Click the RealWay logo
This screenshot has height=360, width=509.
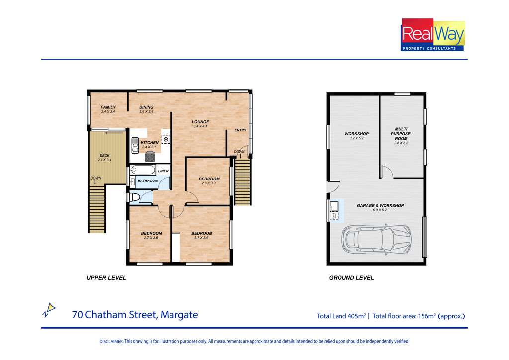(433, 35)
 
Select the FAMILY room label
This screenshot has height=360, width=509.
(108, 107)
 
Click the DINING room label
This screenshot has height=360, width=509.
(146, 107)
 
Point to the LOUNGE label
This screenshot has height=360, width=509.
(200, 122)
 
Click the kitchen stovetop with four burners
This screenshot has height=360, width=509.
(150, 157)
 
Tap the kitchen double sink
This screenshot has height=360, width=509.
(135, 145)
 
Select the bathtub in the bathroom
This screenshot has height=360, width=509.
(143, 170)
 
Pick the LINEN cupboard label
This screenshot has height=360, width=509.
(163, 171)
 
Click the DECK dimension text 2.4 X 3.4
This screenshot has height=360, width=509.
(104, 160)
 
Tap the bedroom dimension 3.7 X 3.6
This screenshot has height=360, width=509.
(201, 238)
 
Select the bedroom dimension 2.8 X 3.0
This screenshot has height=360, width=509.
(208, 183)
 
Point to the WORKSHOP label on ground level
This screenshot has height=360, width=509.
(357, 133)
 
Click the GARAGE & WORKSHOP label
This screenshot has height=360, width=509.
(380, 205)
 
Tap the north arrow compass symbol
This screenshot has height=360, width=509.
(49, 310)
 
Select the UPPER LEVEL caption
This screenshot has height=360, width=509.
(106, 278)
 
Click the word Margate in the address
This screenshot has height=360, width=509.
(179, 315)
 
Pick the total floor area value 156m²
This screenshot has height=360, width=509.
(426, 316)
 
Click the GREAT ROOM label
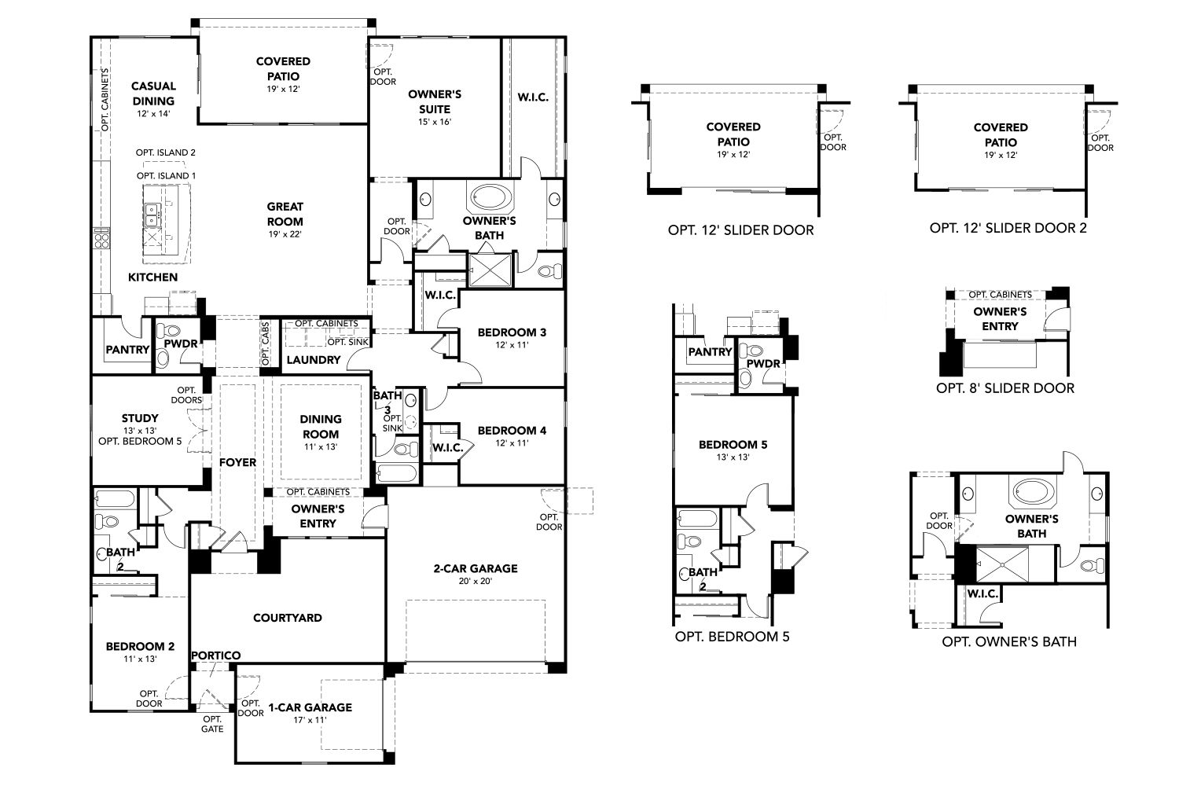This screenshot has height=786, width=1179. click(x=285, y=215)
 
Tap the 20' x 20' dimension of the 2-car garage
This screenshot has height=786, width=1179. click(x=475, y=582)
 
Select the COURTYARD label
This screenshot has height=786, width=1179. click(x=287, y=618)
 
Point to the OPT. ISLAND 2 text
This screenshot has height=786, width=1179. click(x=165, y=152)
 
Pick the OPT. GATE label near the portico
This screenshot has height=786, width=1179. click(x=212, y=724)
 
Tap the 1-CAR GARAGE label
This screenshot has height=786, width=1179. click(x=310, y=707)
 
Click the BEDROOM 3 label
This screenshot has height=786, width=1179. click(x=512, y=332)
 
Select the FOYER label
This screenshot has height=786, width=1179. click(x=237, y=462)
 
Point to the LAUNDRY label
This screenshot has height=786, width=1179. click(x=313, y=360)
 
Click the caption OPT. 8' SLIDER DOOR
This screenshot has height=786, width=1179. click(x=1005, y=387)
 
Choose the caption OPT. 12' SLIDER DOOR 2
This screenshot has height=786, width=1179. click(x=1008, y=228)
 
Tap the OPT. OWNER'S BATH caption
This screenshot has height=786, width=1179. click(x=1008, y=641)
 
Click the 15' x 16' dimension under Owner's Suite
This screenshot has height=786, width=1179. click(x=434, y=122)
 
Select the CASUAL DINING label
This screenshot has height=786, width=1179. click(x=153, y=94)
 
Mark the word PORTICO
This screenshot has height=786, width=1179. click(x=215, y=656)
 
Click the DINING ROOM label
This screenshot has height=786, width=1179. click(x=321, y=426)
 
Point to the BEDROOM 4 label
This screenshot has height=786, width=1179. click(x=512, y=430)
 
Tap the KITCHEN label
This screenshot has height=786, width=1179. click(x=152, y=277)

○ ○ ○ ○ ○ ○ ○

(THE EXERCISE)
Please format the material above as a JSON list of strings, starting at the line that contains "Choose the caption OPT. 12' SLIDER DOOR 2" and continuing through the final line, with one string per line and blank lines omitted.

(OUTPUT OF THE TASK)
[
  "Choose the caption OPT. 12' SLIDER DOOR 2",
  "This screenshot has height=786, width=1179. click(x=1008, y=228)",
  "Tap the OPT. OWNER'S BATH caption",
  "This screenshot has height=786, width=1179. click(x=1008, y=641)",
  "Click the 15' x 16' dimension under Owner's Suite",
  "This screenshot has height=786, width=1179. click(x=434, y=122)",
  "Select the CASUAL DINING label",
  "This screenshot has height=786, width=1179. click(x=153, y=94)",
  "Mark the word PORTICO",
  "This screenshot has height=786, width=1179. click(x=215, y=656)",
  "Click the DINING ROOM label",
  "This screenshot has height=786, width=1179. click(x=321, y=426)",
  "Point to the BEDROOM 4 label",
  "This screenshot has height=786, width=1179. click(x=512, y=430)",
  "Tap the KITCHEN label",
  "This screenshot has height=786, width=1179. click(x=152, y=277)"
]